Since there are no diplomatic relations between Japan and North Korea, Kim Jong Un is being tried symbolically as Pyongyang's prime minister. We do not expect North Korea to accept a decision, nor to pay damages, but we hope that the Japanese government can negotiate with Korea, and a total of 93,340 people participated in the repatriation program to the plaintiffs, Kenji Fukuda, the plaintiffs' lawyer, said in a press statement last month. Homeland funded by Pyongyang, and carried out by Red Cross societies in Japan and North Korea. The Japanese government also supported this plan, which its opponents denounced, as a way for Tokyo to reduce the number of Koreans residing in Japan.

Fukuda announced that prosecutors consider the North Korean government the most responsible entity for the organization. Part of the defectors' lawsuit deals with separation from their families who are still in North Korea. "I don't know what happened to my family," Iko Kawasaki, one of the plaintiffs, said in September. "They may have contracted coronavirus, or they may have starved to death. Hiroaki Saeki, head of a group supporting defectors who took part in the programme, told AFP that prosecutors wanted to save those still living and suffering in North Korea.

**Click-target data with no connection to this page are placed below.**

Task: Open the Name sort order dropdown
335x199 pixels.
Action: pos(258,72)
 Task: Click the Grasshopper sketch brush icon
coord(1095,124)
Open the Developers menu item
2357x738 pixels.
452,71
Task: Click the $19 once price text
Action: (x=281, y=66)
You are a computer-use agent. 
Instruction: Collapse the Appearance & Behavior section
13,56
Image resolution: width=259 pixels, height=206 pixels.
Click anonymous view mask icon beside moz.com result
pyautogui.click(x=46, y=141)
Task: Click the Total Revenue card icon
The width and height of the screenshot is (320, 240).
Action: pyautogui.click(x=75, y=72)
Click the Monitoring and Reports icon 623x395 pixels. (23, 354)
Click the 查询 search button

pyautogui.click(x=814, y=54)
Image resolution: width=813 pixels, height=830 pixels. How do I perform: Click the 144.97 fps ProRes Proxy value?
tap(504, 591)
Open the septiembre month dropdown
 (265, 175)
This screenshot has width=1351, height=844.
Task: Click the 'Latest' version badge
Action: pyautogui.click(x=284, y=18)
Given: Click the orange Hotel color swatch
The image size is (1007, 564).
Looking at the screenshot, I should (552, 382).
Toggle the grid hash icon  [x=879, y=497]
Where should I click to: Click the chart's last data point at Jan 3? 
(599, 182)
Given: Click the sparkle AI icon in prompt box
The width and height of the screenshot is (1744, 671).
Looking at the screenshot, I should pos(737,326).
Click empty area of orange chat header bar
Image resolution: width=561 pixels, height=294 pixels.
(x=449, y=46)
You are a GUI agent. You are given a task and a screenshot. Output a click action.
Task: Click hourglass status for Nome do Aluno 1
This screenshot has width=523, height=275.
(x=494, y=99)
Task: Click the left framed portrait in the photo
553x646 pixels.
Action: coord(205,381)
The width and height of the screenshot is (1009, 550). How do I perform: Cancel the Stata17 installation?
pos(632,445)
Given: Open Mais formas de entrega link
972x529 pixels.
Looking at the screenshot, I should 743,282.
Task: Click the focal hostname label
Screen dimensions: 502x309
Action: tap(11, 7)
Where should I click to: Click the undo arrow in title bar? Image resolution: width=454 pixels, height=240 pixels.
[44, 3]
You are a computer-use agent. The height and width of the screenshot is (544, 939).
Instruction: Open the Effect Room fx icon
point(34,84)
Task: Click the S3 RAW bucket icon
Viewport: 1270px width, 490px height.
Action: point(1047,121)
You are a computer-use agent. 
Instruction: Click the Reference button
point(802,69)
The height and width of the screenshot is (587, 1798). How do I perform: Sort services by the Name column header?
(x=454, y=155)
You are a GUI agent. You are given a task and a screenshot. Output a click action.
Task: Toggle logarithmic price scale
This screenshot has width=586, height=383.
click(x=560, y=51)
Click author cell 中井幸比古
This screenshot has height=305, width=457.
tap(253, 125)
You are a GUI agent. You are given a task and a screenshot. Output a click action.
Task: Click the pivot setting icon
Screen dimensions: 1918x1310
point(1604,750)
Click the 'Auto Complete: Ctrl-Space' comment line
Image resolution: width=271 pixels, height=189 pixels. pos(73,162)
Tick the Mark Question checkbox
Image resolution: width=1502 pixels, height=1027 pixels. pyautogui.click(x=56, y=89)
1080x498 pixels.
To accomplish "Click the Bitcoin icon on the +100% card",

During the Japanese colonization of the Korean Peninsula between 1910 and 1945, millions of Koreans left for Japan either voluntarily or against their will. When Japan surrendered at the end of World War II, hundreds of thousands of indigenous Koreans remained reluctant to return to their devastated country. They were stripped of their Japanese citizenship and rendered stateless.Many of them believed propaganda films depicting a typical life in North Korea, with free health and education systems and guaranteed jobs and housing. But the real situation was completely different, dominated by poverty and famine. Prosecutors began their proceedings in 2018, and a sentencing date will be set.